[TO DO] What you copy should be the lines from the one with "Task: Expand the" through the end of the entries, word for word. Omit the pictures.

══════

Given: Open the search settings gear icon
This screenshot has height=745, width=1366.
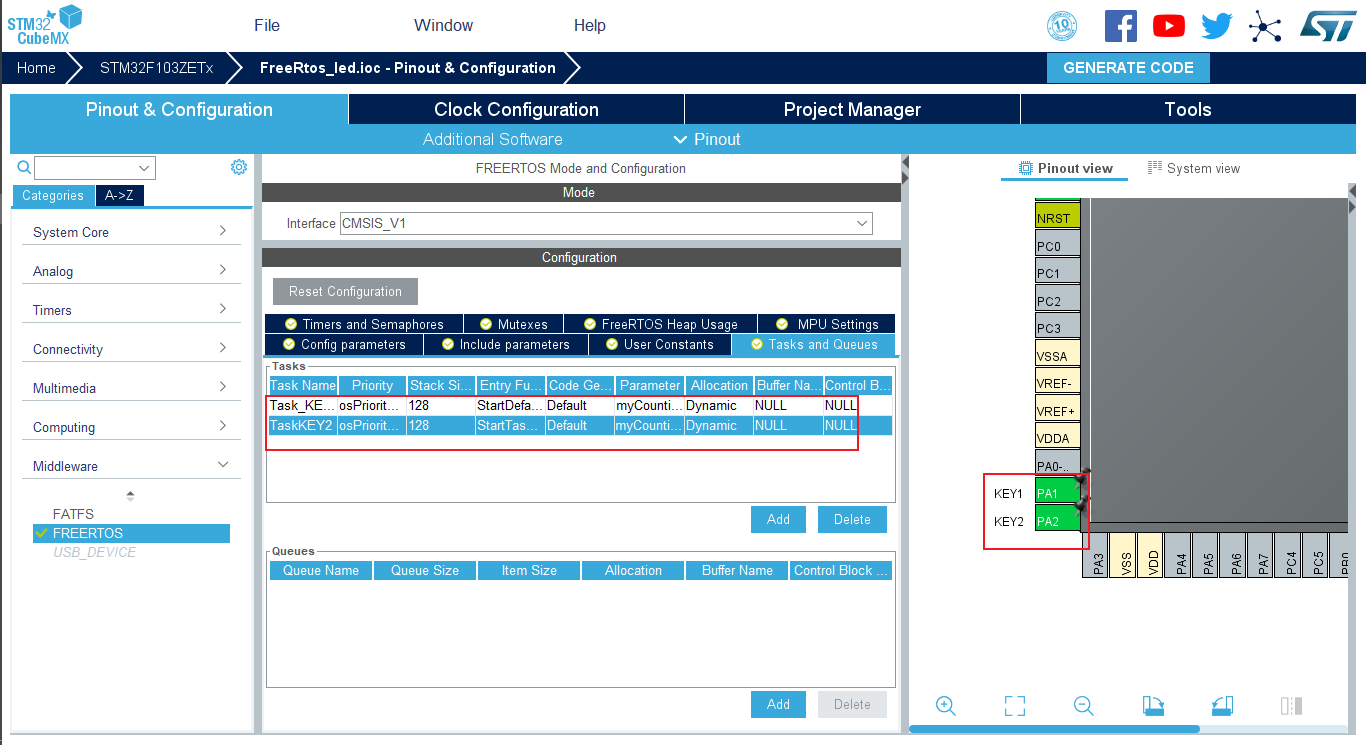Looking at the screenshot, I should tap(238, 167).
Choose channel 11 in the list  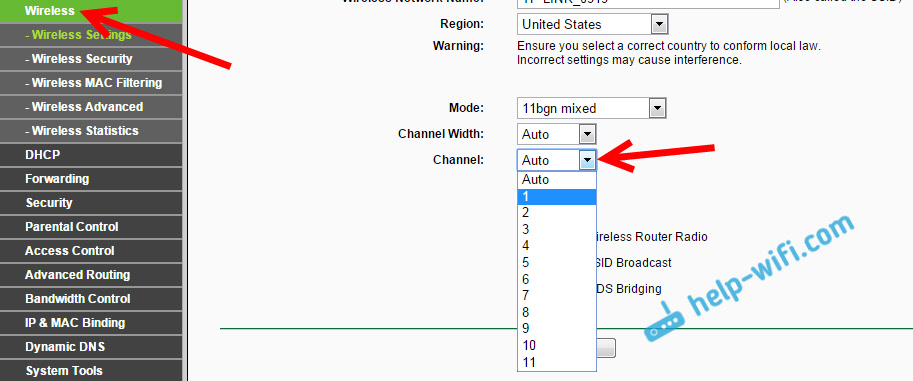pyautogui.click(x=557, y=362)
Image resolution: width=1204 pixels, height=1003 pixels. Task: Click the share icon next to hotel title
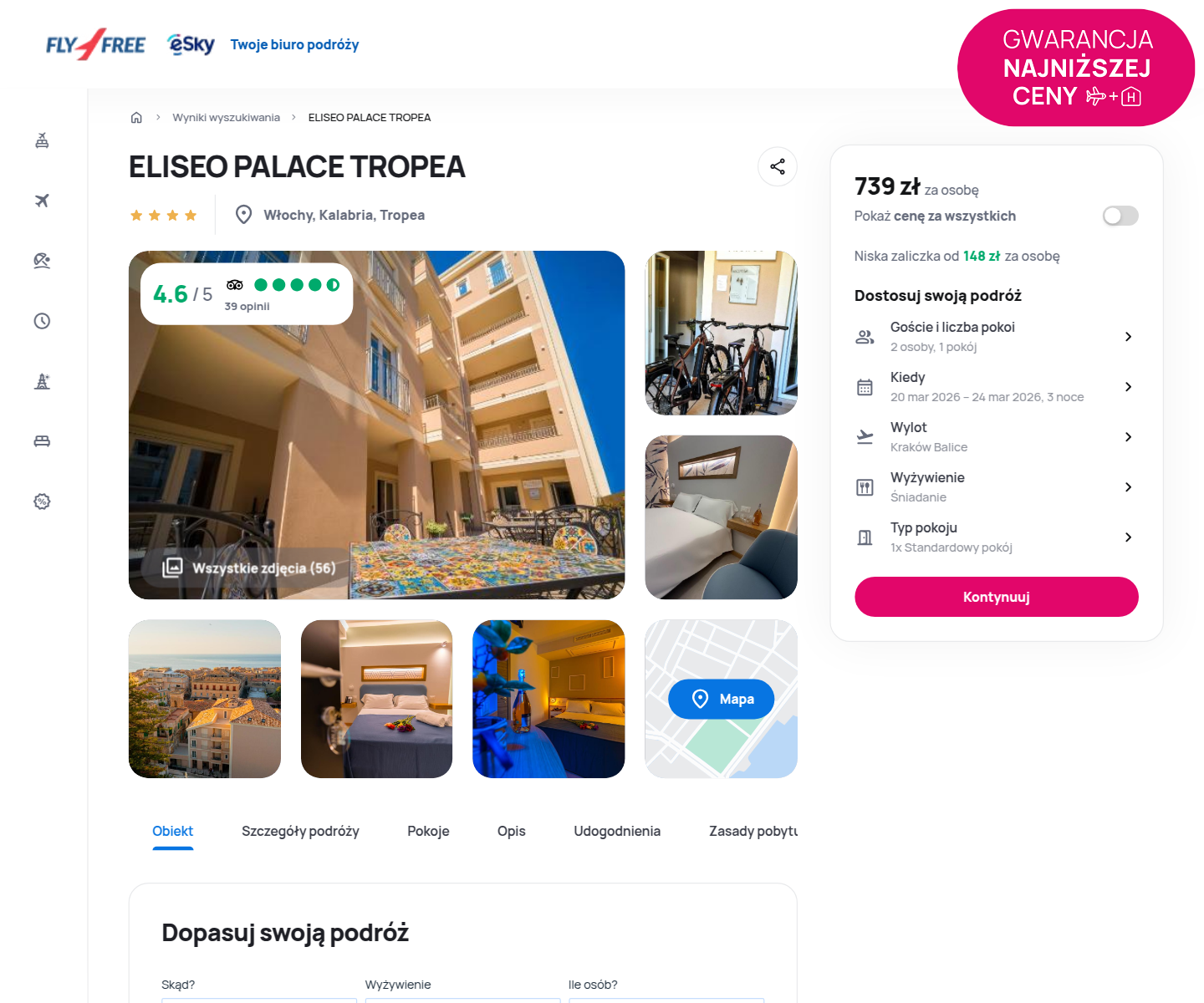click(778, 166)
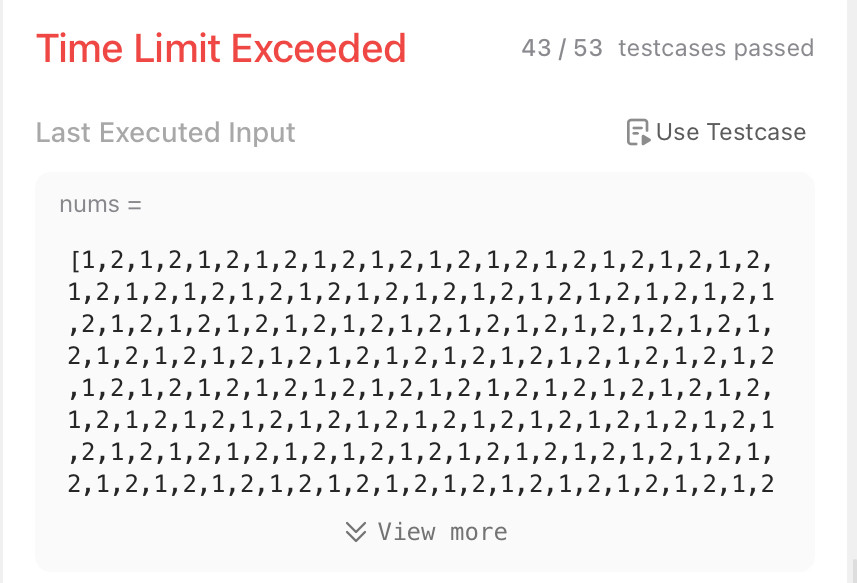The width and height of the screenshot is (857, 583).
Task: Click the fifth line of the nums array
Action: coord(421,388)
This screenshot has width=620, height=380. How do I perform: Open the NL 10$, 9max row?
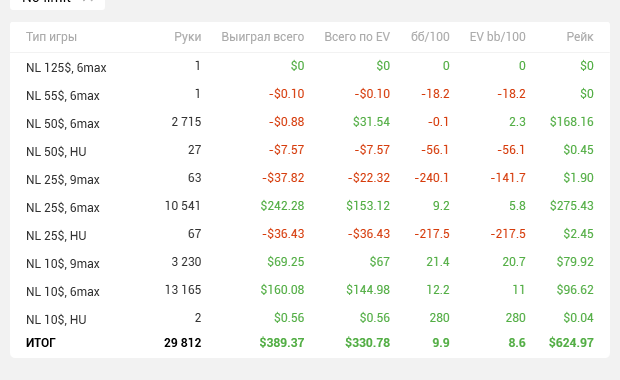pyautogui.click(x=310, y=263)
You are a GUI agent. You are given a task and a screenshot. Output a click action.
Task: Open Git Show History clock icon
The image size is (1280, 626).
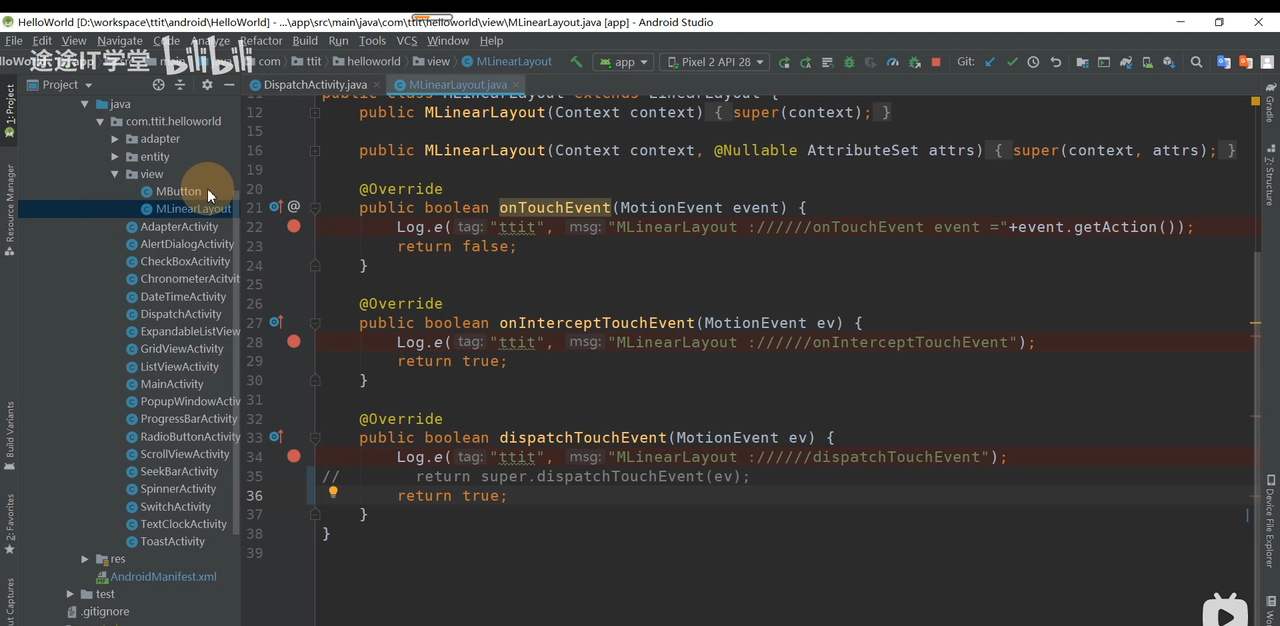pos(1033,62)
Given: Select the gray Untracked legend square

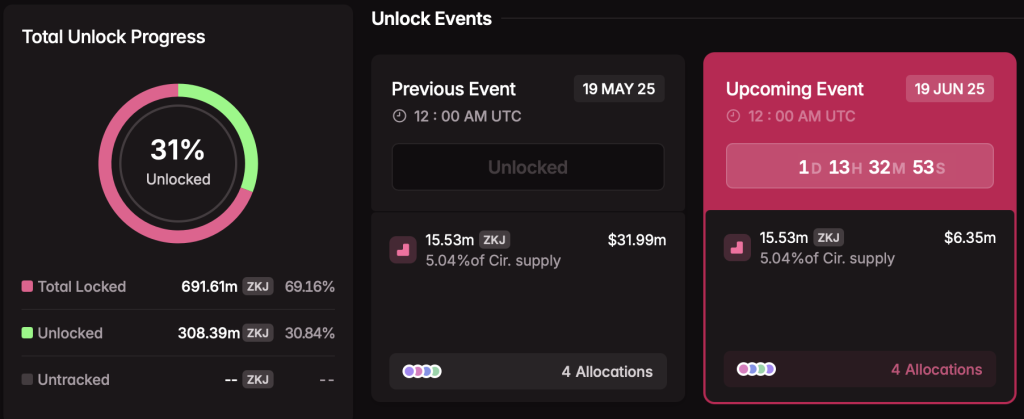Looking at the screenshot, I should pyautogui.click(x=27, y=379).
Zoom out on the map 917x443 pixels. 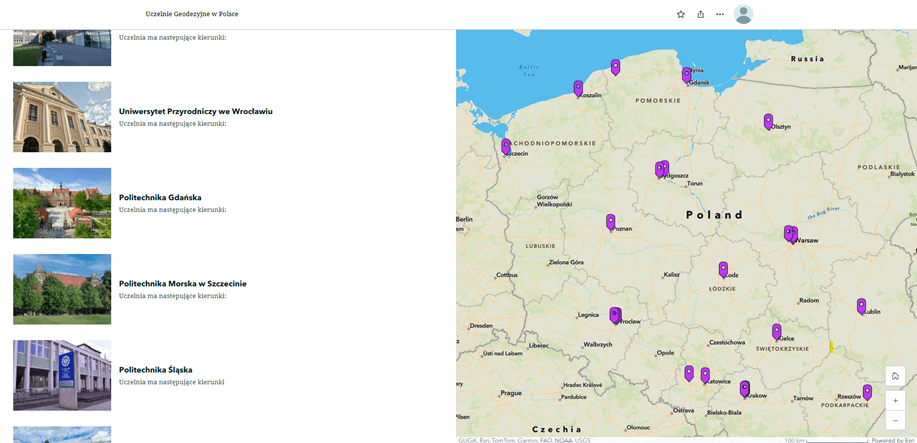(895, 420)
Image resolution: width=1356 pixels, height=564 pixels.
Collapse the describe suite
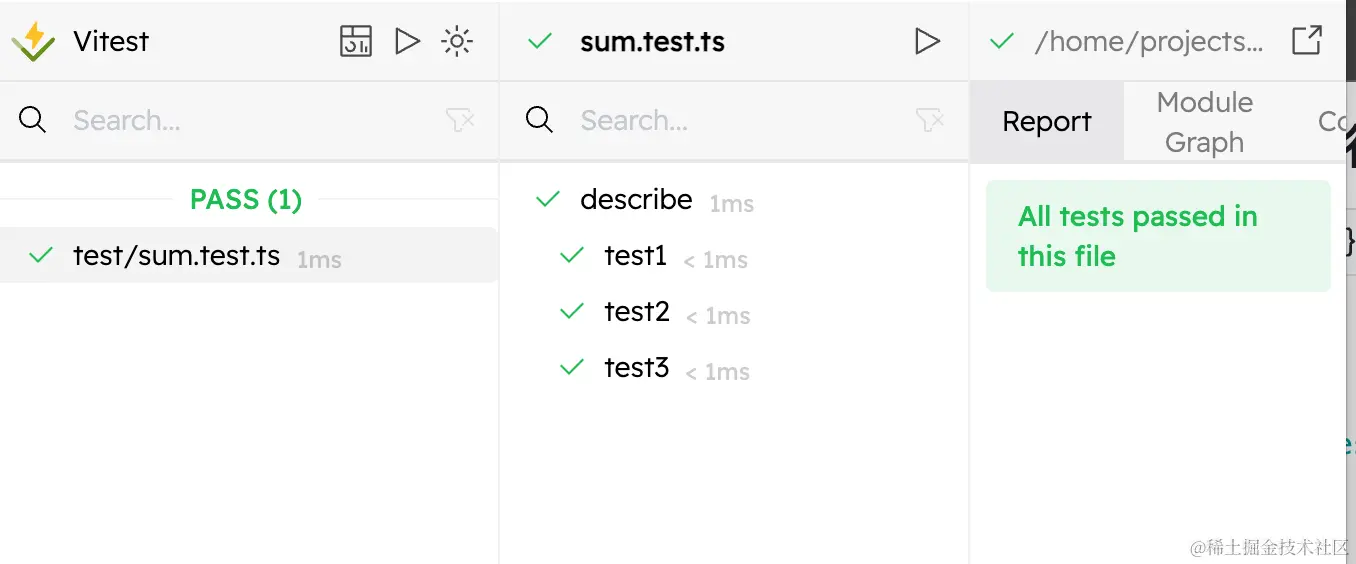point(636,200)
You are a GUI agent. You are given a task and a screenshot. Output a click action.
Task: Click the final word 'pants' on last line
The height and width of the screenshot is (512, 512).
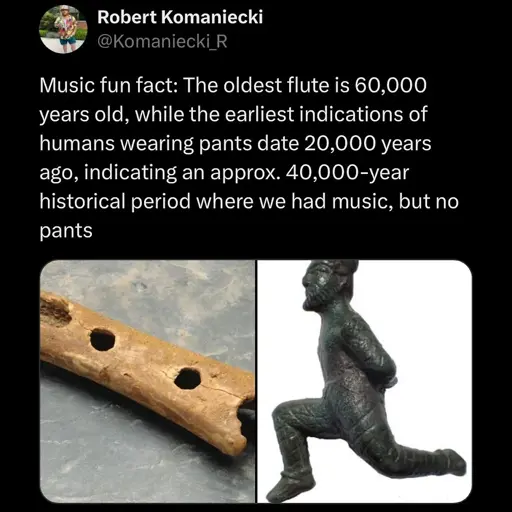[x=66, y=231]
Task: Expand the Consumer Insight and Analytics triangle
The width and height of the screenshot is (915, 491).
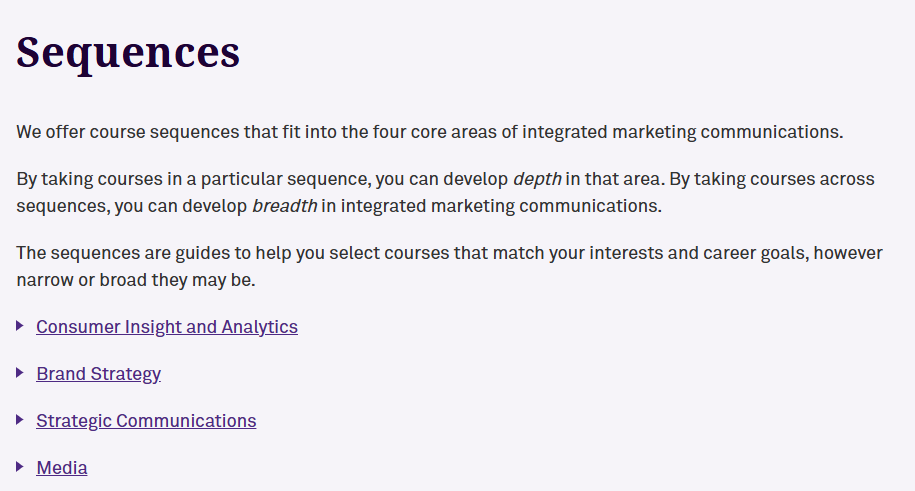Action: pos(20,326)
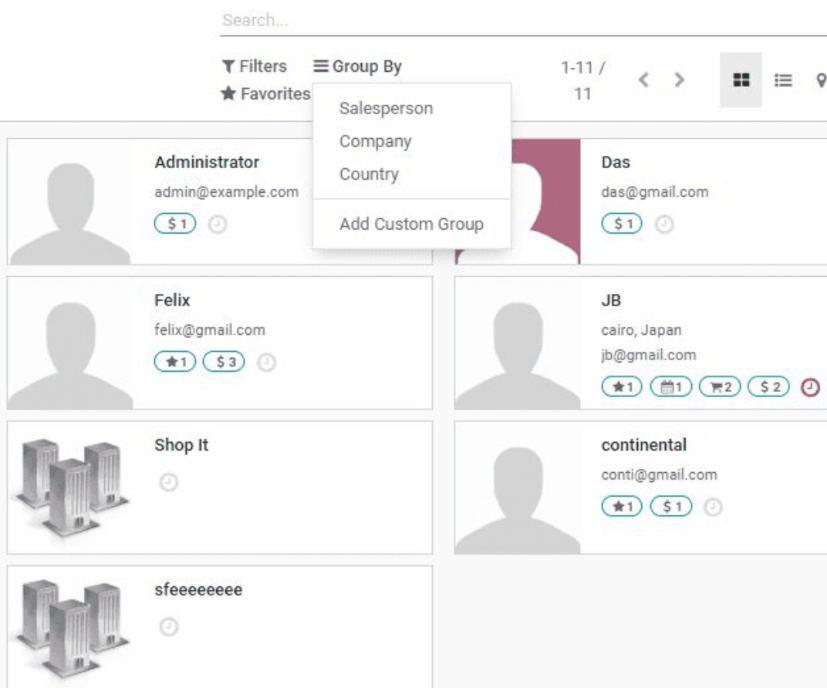Open the Favorites dropdown
This screenshot has width=827, height=688.
click(x=266, y=94)
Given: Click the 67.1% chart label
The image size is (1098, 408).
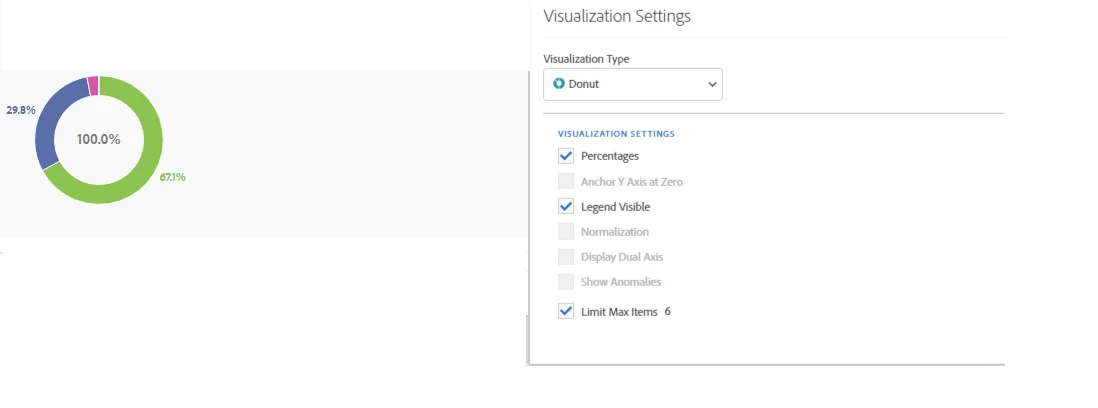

══════

[EXERCISE SOLUTION]
Task: Expand the Consumer Insight and Analytics triangle
The width and height of the screenshot is (915, 491).
Action: pos(20,326)
Open the Favorites dropdown
This screenshot has width=827, height=688.
click(x=266, y=94)
Given: Click the 67.1% chart label
The image size is (1098, 408).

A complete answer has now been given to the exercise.